GORLA MINORE, 23 FEB. Angelo Canavesi si è spento tra le braccia del figlio. ”Hanno ucciso papa”’, ha urlato disperato Emanuele, richiamando l’attenzione in via Monte Grappa, a poche centinaia di metri dal centro di Gorla, un nuvolo di persone. Repentina l’azione delle forze dell’ordine: in pochi mini sono stati allestiti dai carabinieri dei posti di blocco in tutta la provincia, per cercare di intercettare il killer in fuga. Controlli e perquisizioni sono stati eseguiti anche fra i pregiudicati della zona: l’aggressore conosceva molto bene le abitudini del benzinaio, che ogni lunedi’ mattina ritirava l’incasso dal distributore automatico.

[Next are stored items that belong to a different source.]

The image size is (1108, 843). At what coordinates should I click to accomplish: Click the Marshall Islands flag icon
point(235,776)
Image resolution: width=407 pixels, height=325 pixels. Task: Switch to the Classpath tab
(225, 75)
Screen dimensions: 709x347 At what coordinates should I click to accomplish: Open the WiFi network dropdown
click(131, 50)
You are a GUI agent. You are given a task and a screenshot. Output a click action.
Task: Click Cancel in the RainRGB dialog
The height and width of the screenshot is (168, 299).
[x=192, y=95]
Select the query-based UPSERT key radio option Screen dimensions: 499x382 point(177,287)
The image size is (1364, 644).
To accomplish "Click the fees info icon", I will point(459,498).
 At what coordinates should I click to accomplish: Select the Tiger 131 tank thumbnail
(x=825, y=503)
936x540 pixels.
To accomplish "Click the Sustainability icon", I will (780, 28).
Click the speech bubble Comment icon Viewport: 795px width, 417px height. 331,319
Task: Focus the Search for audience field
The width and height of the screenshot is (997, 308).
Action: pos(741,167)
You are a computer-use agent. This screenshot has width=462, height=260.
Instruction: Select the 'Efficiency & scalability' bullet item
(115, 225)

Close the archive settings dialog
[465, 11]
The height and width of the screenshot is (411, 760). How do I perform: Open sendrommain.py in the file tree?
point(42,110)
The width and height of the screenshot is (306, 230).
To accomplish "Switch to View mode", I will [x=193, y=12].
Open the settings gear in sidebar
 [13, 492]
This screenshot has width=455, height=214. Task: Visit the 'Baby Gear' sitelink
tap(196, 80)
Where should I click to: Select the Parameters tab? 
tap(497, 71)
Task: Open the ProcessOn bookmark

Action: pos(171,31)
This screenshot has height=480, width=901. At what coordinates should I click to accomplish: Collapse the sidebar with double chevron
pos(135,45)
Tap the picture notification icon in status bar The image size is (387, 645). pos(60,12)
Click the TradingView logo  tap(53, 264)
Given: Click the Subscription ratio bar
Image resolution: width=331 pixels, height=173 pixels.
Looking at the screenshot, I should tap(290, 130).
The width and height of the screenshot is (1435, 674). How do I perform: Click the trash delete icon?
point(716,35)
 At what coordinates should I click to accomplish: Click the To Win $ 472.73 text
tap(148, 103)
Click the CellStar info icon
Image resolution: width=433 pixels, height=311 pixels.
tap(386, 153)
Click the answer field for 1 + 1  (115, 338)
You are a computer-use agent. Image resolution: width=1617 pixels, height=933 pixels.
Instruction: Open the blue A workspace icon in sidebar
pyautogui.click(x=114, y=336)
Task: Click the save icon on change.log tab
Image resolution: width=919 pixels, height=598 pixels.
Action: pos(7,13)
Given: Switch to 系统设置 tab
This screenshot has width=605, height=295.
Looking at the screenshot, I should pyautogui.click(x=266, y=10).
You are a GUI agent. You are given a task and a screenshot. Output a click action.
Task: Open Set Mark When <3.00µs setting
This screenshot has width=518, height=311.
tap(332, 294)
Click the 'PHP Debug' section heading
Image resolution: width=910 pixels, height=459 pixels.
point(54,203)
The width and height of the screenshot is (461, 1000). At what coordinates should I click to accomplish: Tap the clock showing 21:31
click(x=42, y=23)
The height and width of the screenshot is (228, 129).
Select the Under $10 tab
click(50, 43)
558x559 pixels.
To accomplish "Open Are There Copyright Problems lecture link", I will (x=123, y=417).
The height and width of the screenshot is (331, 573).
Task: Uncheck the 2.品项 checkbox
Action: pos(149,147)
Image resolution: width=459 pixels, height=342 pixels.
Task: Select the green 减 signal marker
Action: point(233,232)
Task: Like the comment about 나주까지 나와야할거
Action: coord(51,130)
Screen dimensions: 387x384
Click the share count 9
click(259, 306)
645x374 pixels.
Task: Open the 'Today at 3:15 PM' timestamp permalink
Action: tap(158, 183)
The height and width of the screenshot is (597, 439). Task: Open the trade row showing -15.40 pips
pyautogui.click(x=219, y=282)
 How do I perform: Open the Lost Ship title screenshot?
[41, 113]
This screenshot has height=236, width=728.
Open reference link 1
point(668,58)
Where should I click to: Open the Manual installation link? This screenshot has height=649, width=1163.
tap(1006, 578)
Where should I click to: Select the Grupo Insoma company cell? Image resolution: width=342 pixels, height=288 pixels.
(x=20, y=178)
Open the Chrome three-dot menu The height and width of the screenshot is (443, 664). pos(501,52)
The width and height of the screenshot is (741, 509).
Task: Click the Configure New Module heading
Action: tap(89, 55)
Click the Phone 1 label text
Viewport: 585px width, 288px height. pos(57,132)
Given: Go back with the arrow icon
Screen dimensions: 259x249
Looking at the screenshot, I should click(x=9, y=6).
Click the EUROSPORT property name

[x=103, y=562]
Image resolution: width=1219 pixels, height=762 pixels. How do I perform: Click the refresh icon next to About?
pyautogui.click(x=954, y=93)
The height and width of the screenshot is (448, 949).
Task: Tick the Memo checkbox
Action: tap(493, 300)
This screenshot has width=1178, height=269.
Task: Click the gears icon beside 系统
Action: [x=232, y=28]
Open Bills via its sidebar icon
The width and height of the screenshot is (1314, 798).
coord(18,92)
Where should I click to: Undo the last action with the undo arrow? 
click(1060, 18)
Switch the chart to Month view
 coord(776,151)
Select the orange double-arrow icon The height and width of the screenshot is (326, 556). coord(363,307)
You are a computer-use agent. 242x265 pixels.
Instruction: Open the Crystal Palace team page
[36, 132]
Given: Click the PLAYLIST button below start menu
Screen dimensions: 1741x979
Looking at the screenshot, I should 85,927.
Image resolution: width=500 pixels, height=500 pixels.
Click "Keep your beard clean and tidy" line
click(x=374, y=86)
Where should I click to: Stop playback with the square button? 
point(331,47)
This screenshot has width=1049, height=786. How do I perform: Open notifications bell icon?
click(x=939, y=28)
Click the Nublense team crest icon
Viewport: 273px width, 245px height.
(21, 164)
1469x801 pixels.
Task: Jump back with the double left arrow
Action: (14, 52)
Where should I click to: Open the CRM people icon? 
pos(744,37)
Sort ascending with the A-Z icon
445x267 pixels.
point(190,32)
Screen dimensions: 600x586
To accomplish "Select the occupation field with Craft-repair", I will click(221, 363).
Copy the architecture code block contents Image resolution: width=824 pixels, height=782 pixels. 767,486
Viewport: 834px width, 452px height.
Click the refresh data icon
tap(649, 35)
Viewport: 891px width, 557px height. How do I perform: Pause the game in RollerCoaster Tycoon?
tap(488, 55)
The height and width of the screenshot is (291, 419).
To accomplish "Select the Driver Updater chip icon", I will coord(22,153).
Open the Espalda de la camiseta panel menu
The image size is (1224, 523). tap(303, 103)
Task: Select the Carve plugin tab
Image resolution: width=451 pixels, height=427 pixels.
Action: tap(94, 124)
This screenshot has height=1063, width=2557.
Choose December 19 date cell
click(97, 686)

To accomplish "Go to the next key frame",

Avrebbe agito da “lupo solitario”, ma gli investigatori non escludono la presenza di un palo che potrebbe avere favorito la fuga. La Ford Fiesta del benzinaio e’ stata rinvenuto dopo alcune ore a Olgiate Olona, ad alcuni chilometri di distanza, abbandonata in una strada centralissima. Del kliller, però, nessuna traccia.

Angelo era una persona stimata da tutti, siamo rimasti sconvolti”, ha detto, avvolto dalle lacrime, il fratello Enrico. Gli amici, in un paese ancora sotto choc, descrivono Angelo Canavesi come ”una persona stupenda, che non aveva mai avuto problemi con nessuno”.

Da qualche anno il distributore di benzina era gestito dal figlio, ma Angelo continuava a lavorare saltuariamente. I Canavesi non avevano mai subito rapine, e forse per questo motivo non avevano installato un sistema di videosorveglianza, che avrebbe potuto fornire elementi utili alle indagini. La vittima coltivava una passione straordinaria per il ciclismo e nella sua carriero aveva ottenuto discreti risultati nelle competizioni regionali. Angelo era figlio di Severino Canavesi, nel 1945 campione italiano di ciclismo su strada, che negli anni Trenta correva assieme a Gino Bartali e Fausto Coppi. Lascia una moglie, Angela, e due figli, sconvolti per l’omicidio.